- **Exercise instructions**: Rewrite the data from the line containing "Retweet LogicalSolutions' post" down to the line containing "Viewport: 2211px width, 1381px", substituting "help icon" for "info icon" and keeping everything else the same.

- **Information provided**:
* * *

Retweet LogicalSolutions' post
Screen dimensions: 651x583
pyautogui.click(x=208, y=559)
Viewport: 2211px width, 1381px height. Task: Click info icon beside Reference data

* * *

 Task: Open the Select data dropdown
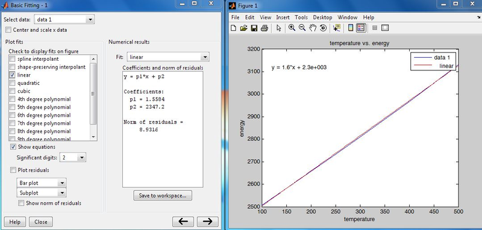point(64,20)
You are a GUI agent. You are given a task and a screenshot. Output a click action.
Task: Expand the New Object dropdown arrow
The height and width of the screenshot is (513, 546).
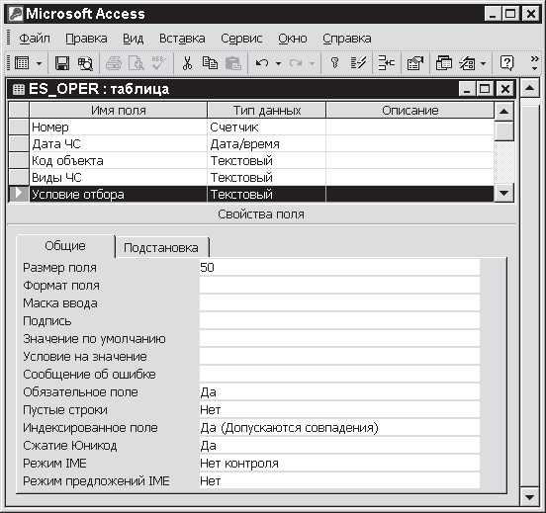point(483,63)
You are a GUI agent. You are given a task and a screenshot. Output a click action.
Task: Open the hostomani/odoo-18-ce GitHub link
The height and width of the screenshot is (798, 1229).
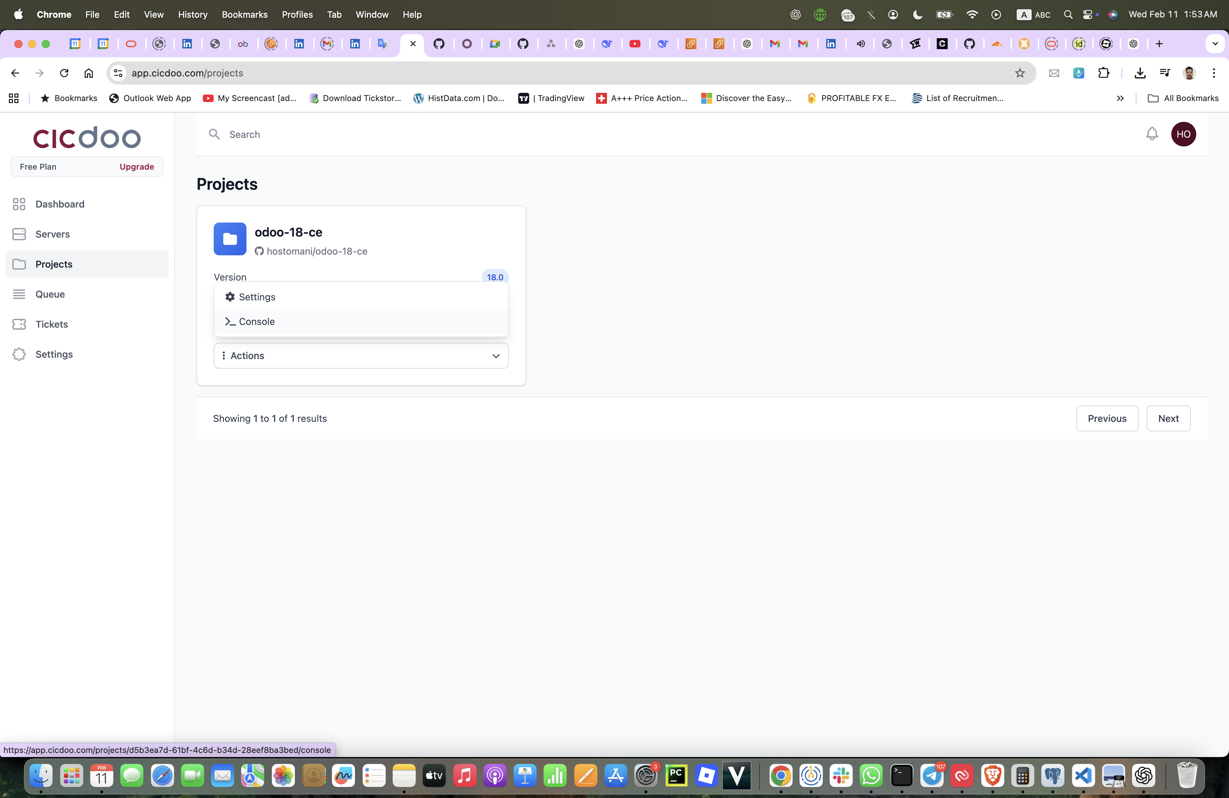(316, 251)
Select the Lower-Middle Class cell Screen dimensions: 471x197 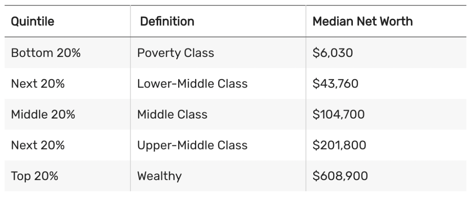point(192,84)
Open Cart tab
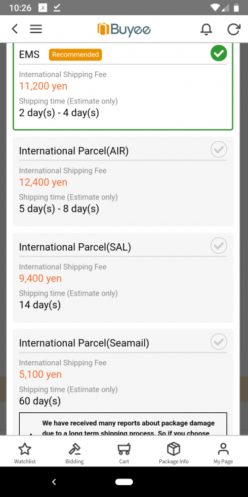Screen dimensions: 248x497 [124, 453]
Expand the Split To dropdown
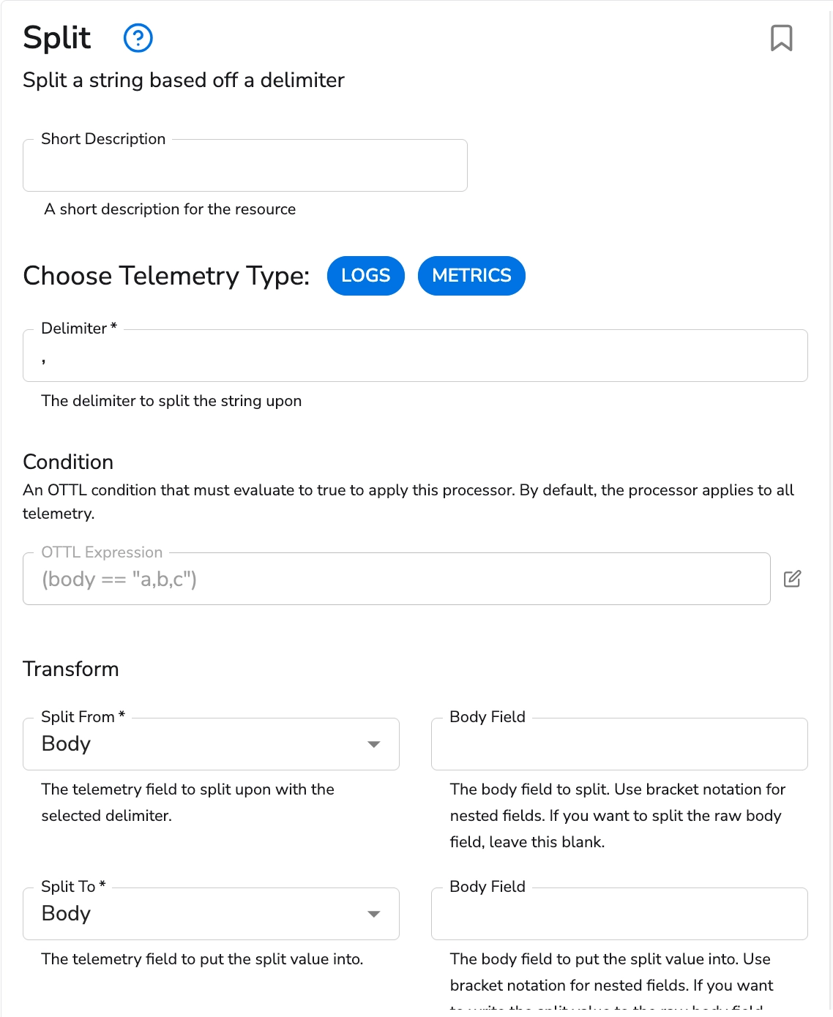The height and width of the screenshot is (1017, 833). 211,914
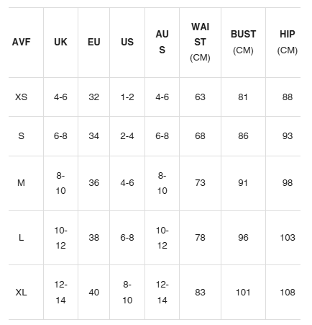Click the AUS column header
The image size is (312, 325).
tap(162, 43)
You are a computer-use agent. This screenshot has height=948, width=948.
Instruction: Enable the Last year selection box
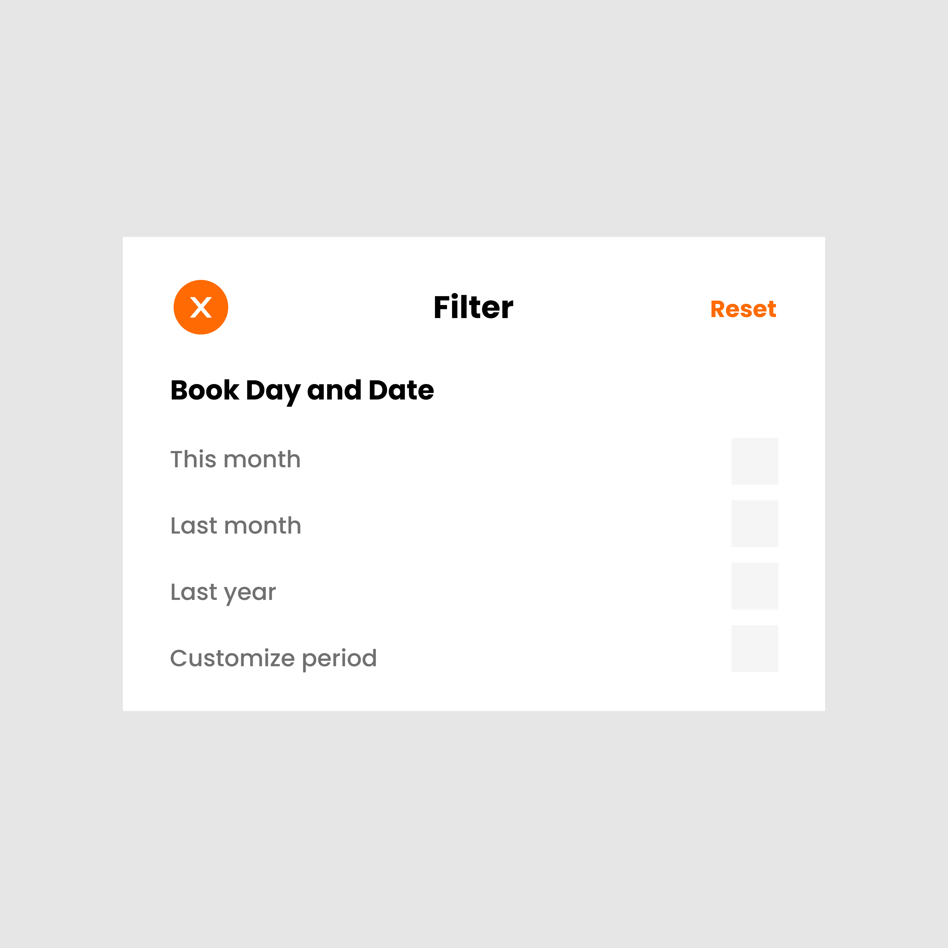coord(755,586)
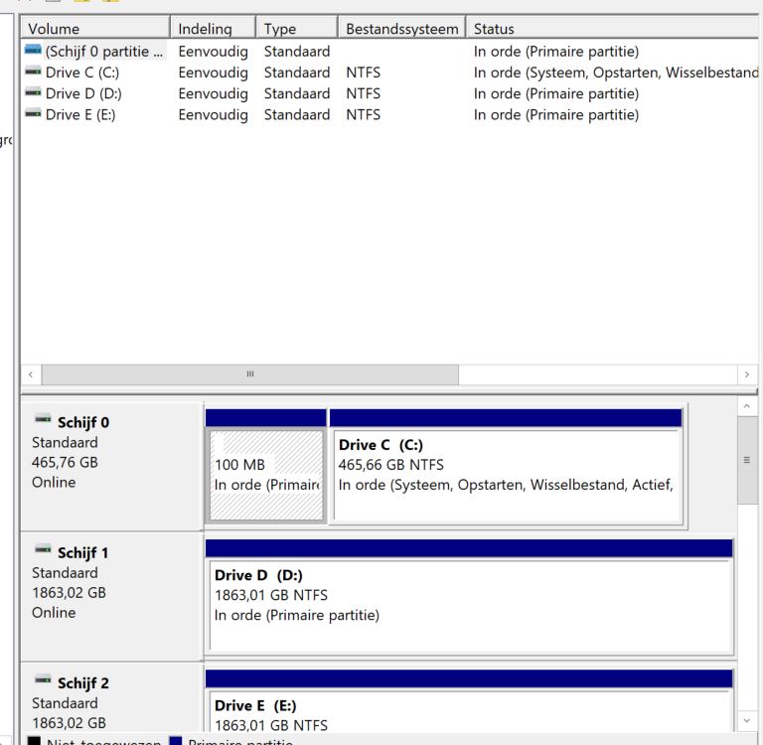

* * *

- **Completed exercise**:
Retweet LogicalSolutions' post
Screen dimensions: 651x583
pyautogui.click(x=208, y=559)
Viewport: 2211px width, 1381px height. Task: Click help icon beside Reference data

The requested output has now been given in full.